Text under study:
The discovery could have important implications for the treatment of cancer, birth defects and numerous other diseases and disorders. Gorbsky's findings appear in the April 13 issue of the journal Nature.
"No one has gotten the cell cycle to go backwards before now," said Gorbsky, who holds the W.H. and Betty Phelps Chair in Developmental Biology at OMRF. "This shows that certain events in the cell cycle that have long been assumed irreversible may, in fact, be reversible."
Cell division occurs millions of times each day in the human body and is essential to life itself. In the lab, Gorbsky and his OMRF colleagues were able to control the protein responsible for the division process, interrupt and reverse the event, sending duplicate chromosomes back to the center of the original cell, an event once thought impossible.
"Our studies indicate that the factors pointing cells toward division can be turned and even reversed," Gorbsky said. "If we wait too long, however, it doesn't work, so we know that there are multiple regulators in the cell division cycle. Now we will begin to study the triggers that set these events in motion."

Exercise details: Continue the article on reversing cell division from the point where it stops, before the material that follows.

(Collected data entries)
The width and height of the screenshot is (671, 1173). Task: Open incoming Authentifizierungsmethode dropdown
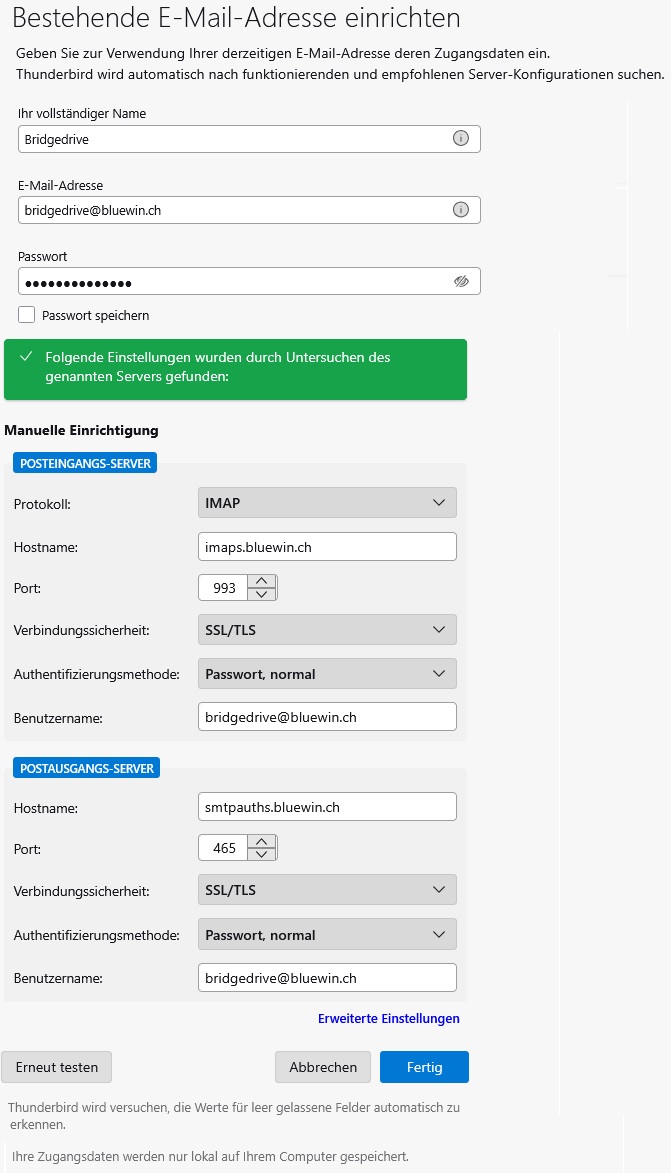click(x=327, y=674)
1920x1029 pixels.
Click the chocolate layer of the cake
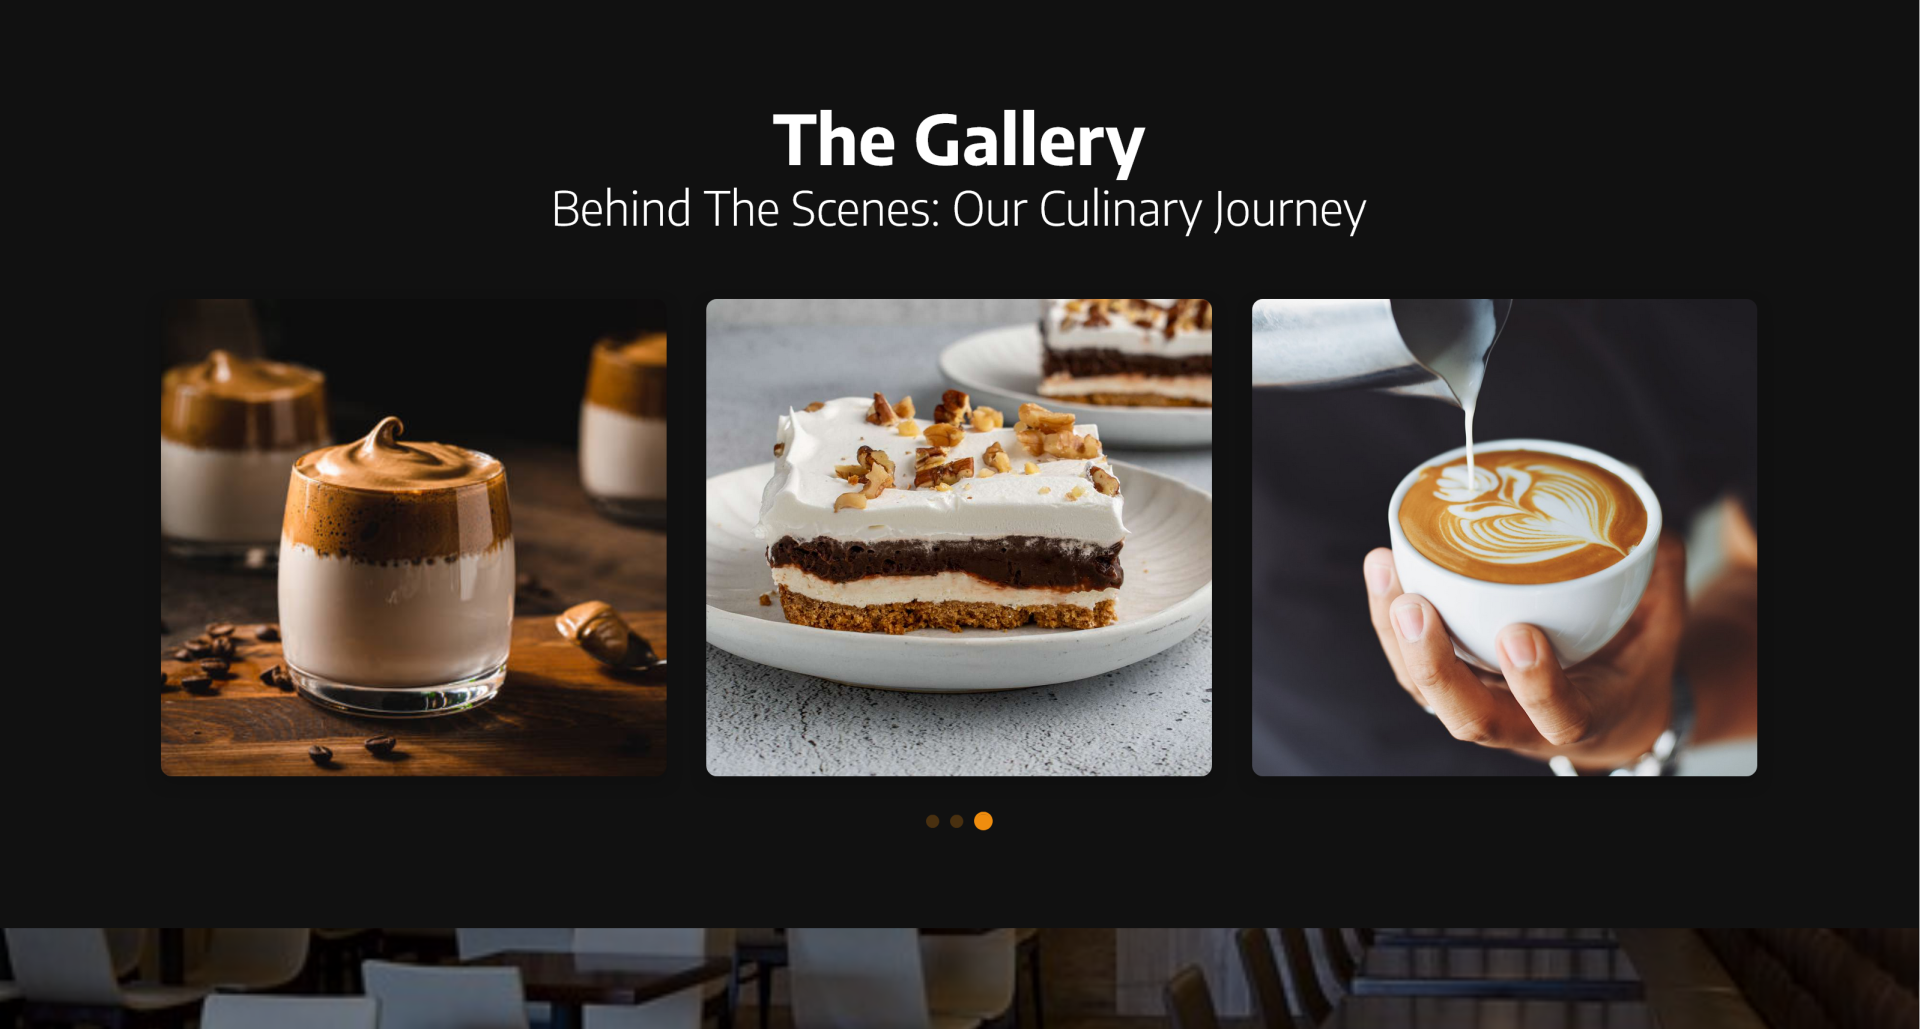pyautogui.click(x=945, y=560)
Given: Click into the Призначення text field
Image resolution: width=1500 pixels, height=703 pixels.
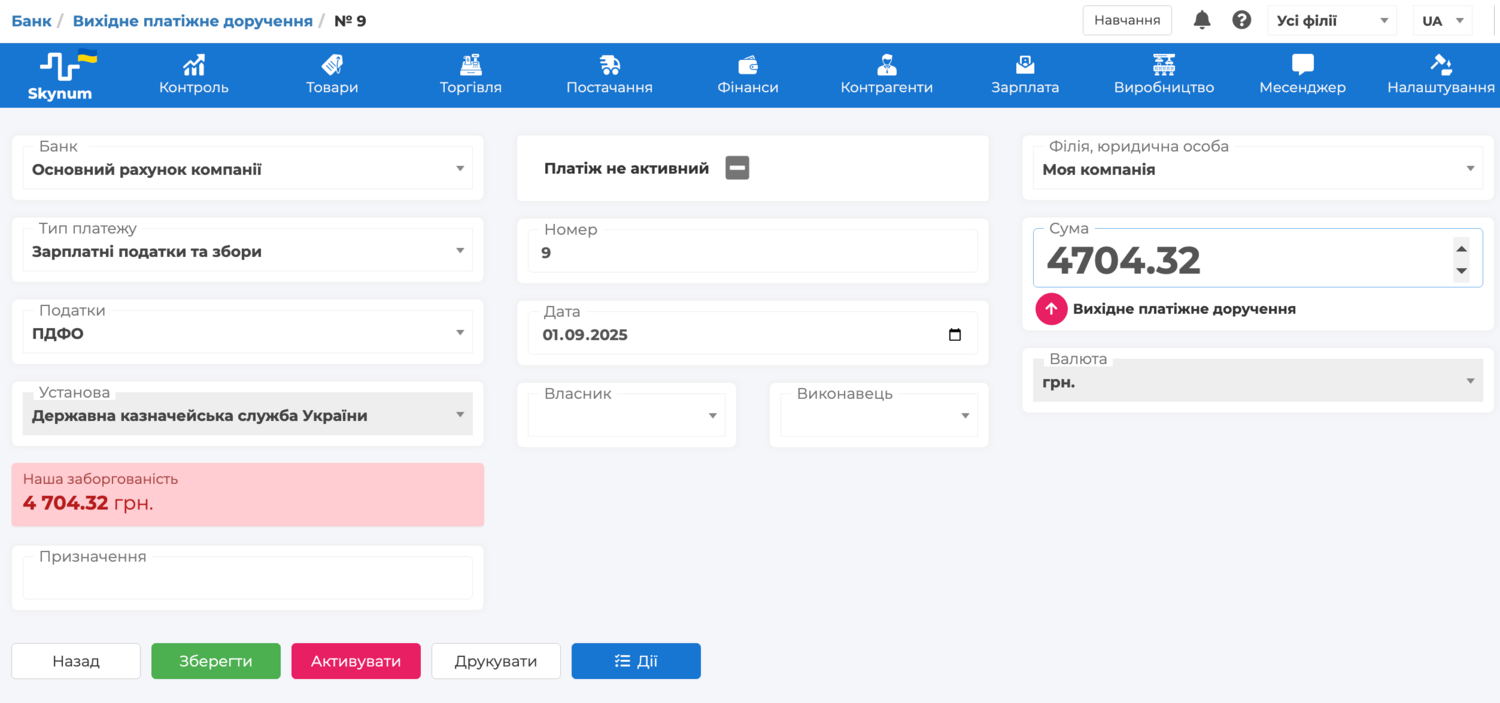Looking at the screenshot, I should [x=247, y=579].
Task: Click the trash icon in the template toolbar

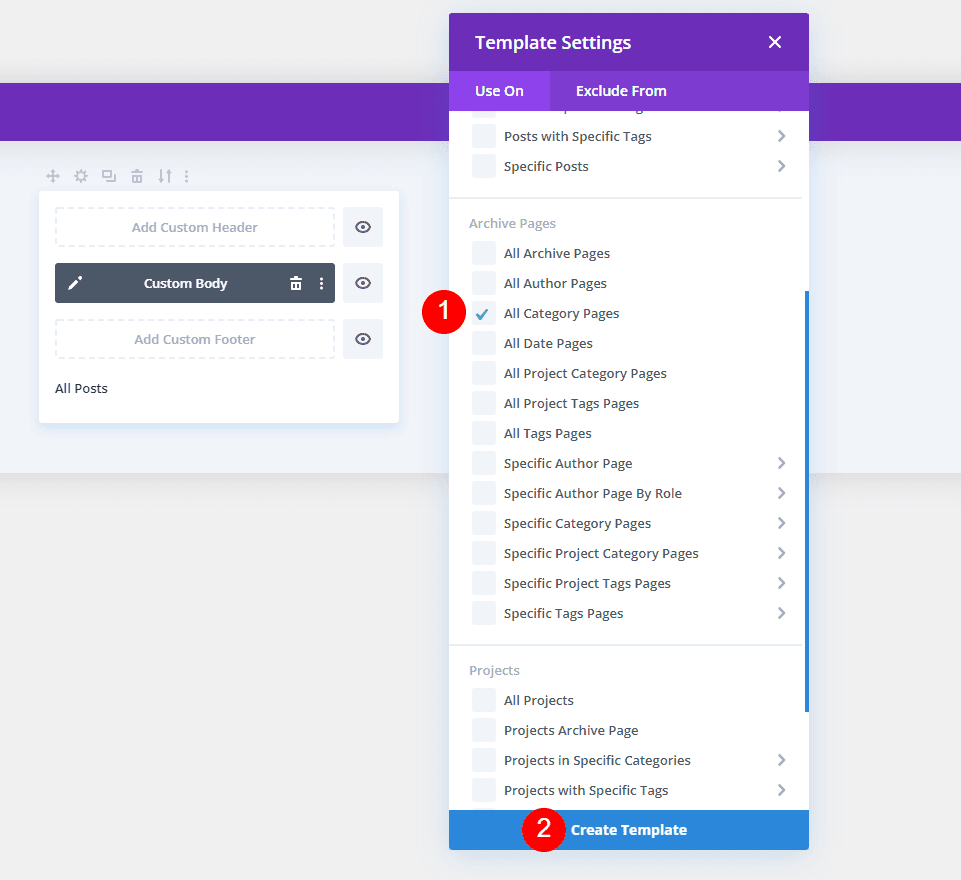Action: (136, 175)
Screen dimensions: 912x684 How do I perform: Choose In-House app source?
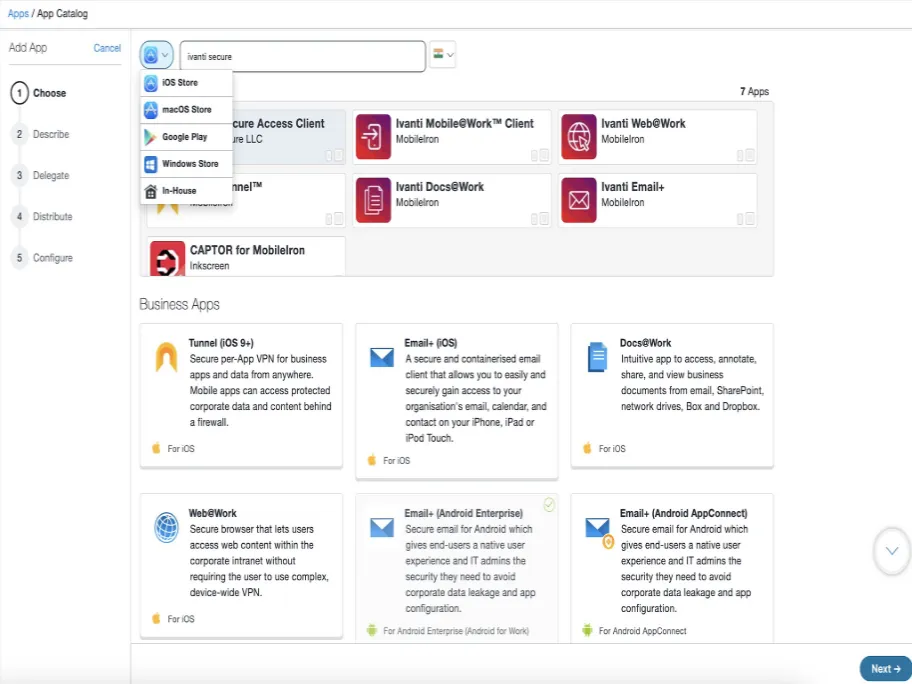(186, 191)
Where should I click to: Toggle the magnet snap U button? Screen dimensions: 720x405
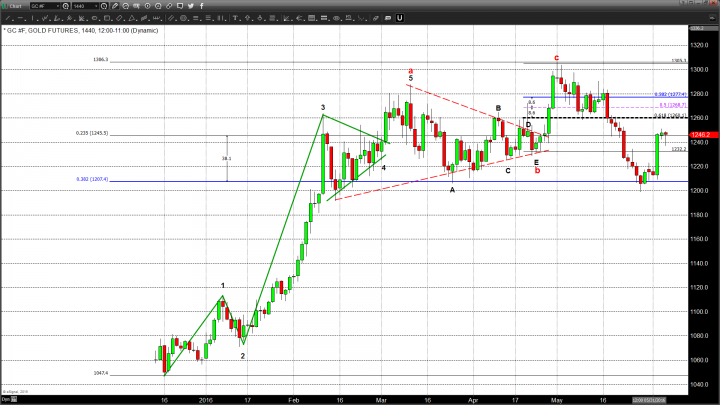pos(400,18)
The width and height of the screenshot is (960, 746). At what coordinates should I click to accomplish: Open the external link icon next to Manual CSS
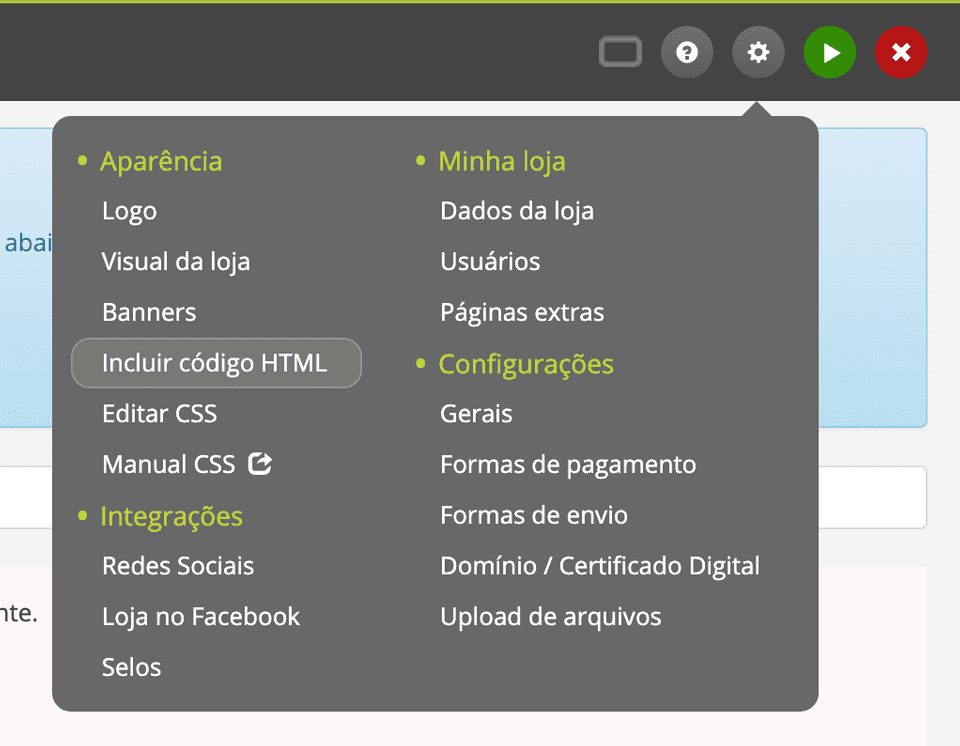coord(262,463)
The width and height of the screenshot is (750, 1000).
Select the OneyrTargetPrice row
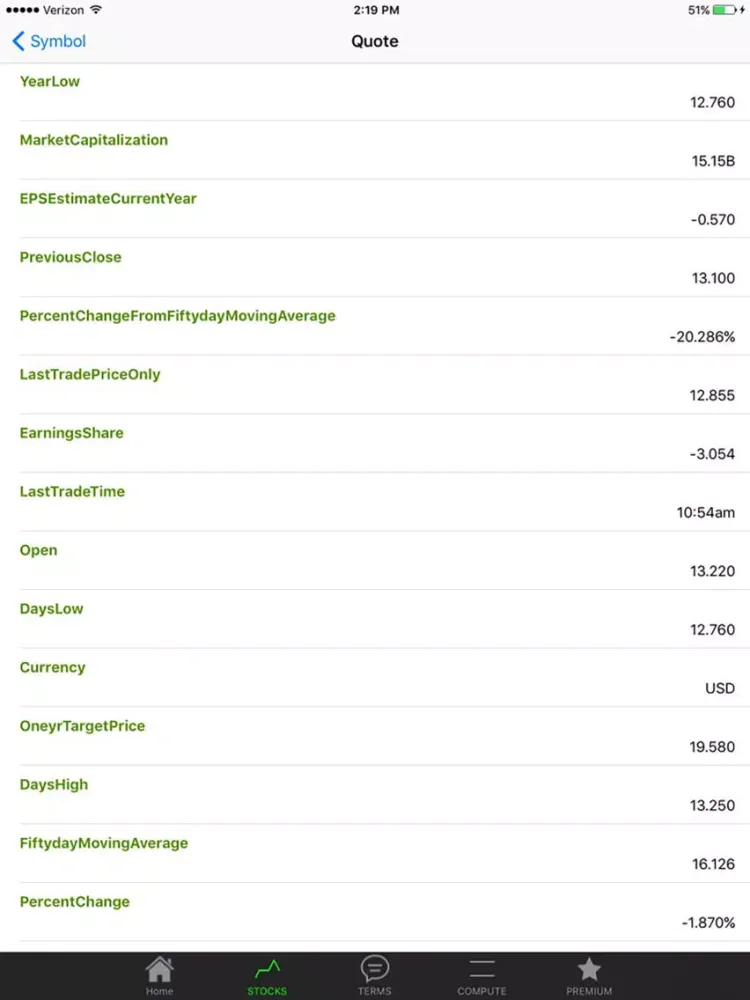(375, 736)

Answer section:
The findings may prove important to controlling the development and metastasis of certain cancers. It also holds promise for the prevention and treatment of birth defects and a wide variety of other conditions.
"Dr. Gorbsky's results provide elegant proof that the cell cycle must be precisely controlled," said Dr. Rodger McEver, OMRF vice president of research. "Now he and his lab can work toward developing innovative methods to probe and better understand the complex process of cell division."
Gorbsky heads the Molecular, Cell and Developmental Biology Research Program at OMRF and holds both an M.A. and a Ph.D. in biology from Princeton University.